# Module 2 - Memory

The concept of memory is pervasive in C. Knowledge about the layout and how to access it is vital to many operations in C. Additionally, considering the low level, there is the need to manage memory, especially for the heap.

Although the process space has different sections, the more important ones are:
- stack
- heap
- code segment
- data segment (static [read-only], initialized, uninitialized)



## Stack

Recall that the stack grows (downwards is the norm but it can also grow upwards). Additionally, the stack has stack frames (also known as activation records or activation frames) that are per-function, which keep track of locals and arguments. This is one form of a scope, the function scope. The call stack (or function stack or also just The stack), works just like the stack data structure. Recall the classic operations: push and pop. This applies for the call stack, as in pushing and popping frames, and more in detail, pushing/popping data.

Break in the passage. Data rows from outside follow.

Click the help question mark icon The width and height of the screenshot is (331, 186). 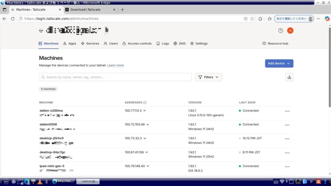tap(281, 31)
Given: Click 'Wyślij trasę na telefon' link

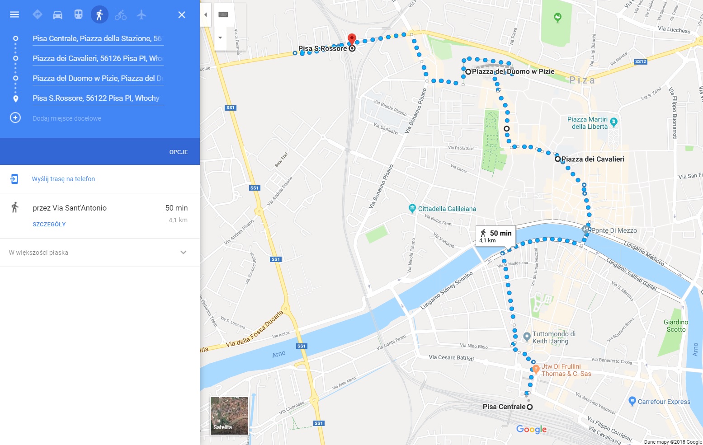Looking at the screenshot, I should click(63, 179).
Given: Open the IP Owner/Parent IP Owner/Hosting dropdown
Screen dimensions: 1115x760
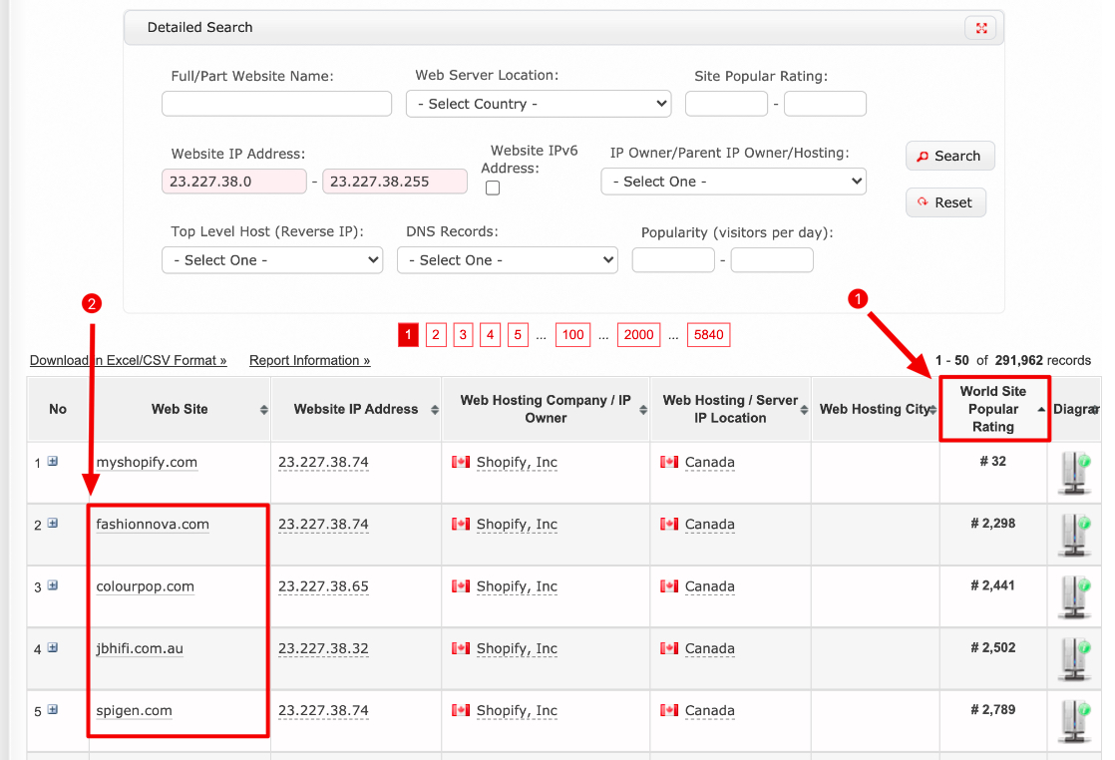Looking at the screenshot, I should (x=733, y=181).
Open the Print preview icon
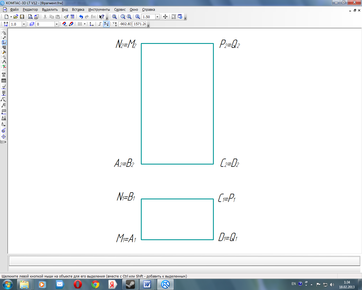362x290 pixels. [30, 17]
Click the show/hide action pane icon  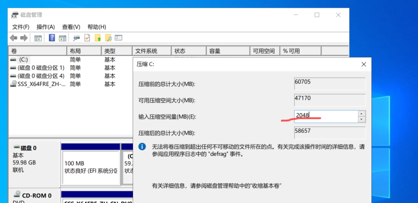62,38
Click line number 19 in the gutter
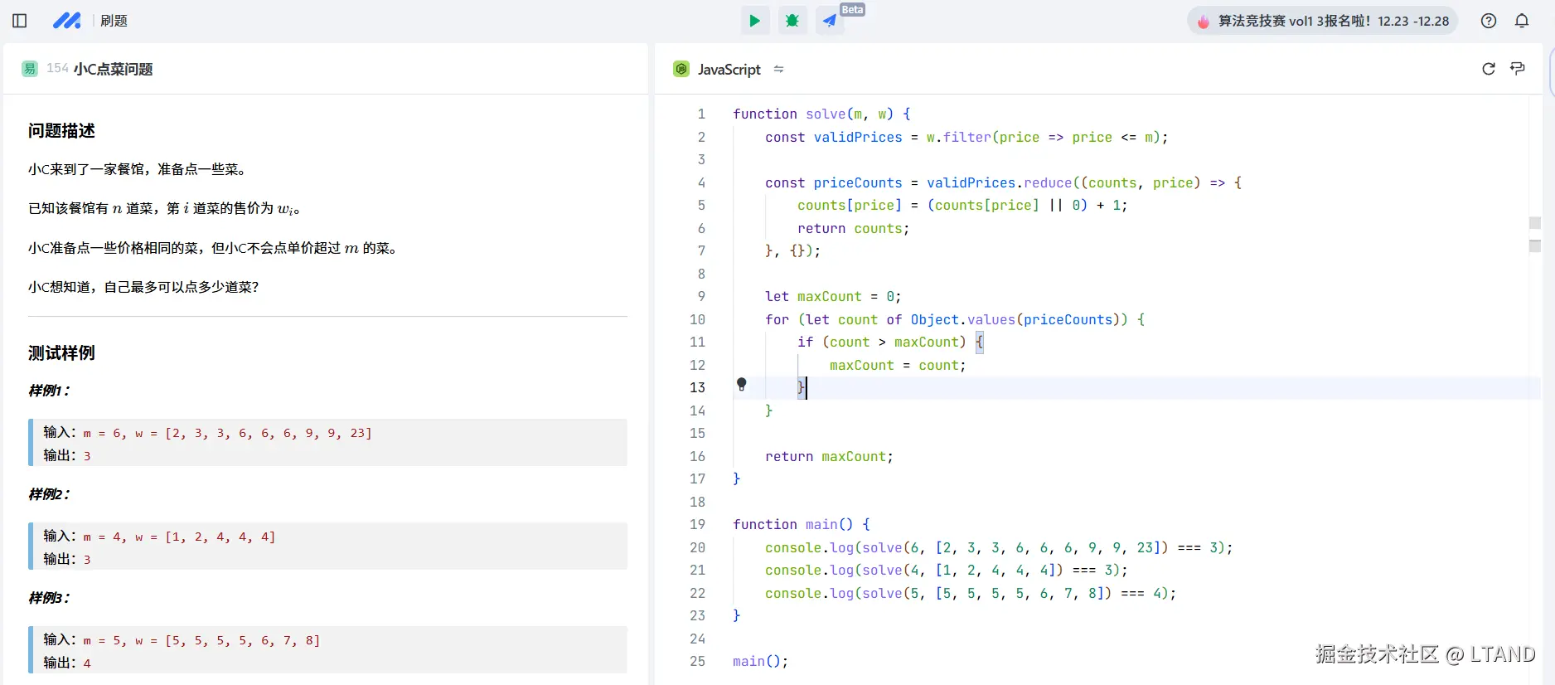Screen dimensions: 1555x685 pos(697,524)
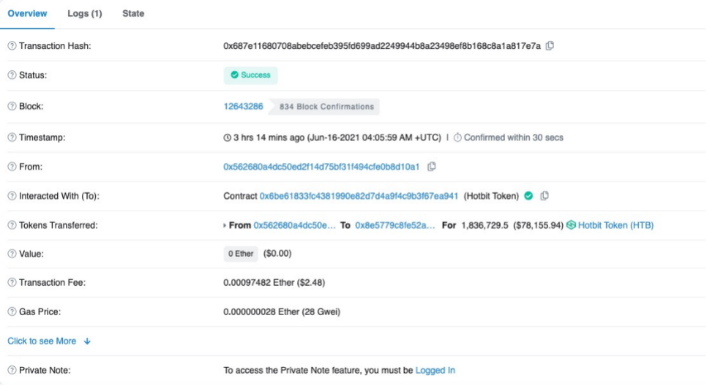Click help icon next to Status
This screenshot has height=386, width=707.
12,75
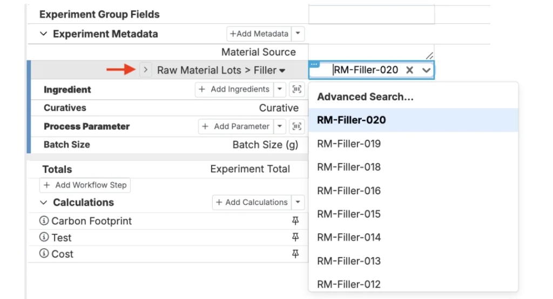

At the macro level, stack frames are pushed and popped off the stack each time a function gets called (push) and returns (popped). At the micro level, variables/data are/is pushed and popped off. Recall the assembly in **Module 1**. The instruction `push` (and its counter `pop`) push/pop the data provided to it. This performs other operations underneath the hood (not within this scope) but it indicates the beginning/end of a function. Data is pushed only if it needs saving*.

*When looking at dissassembly of C code, I often see the compiler pushing data that there is no need to save but maybe it is because of the design trying to compile general code.

Data that is not statically created (this gets placed in the data segments) is placed in the stack. One clear example is in **Module 1** for the example with `highestGrades`. In `main()`, the `grades` array is declared and built. Looking at the assembly, one can see `mov DWORD PTR [rbp-0x30],0x64`. For now, `rbp` just points to the current pointer to the stack. So, it moves `0x64` to the stack at position `rbp-0x30`. Additionally, this is how arguments are passed in, although depending on the calling convention.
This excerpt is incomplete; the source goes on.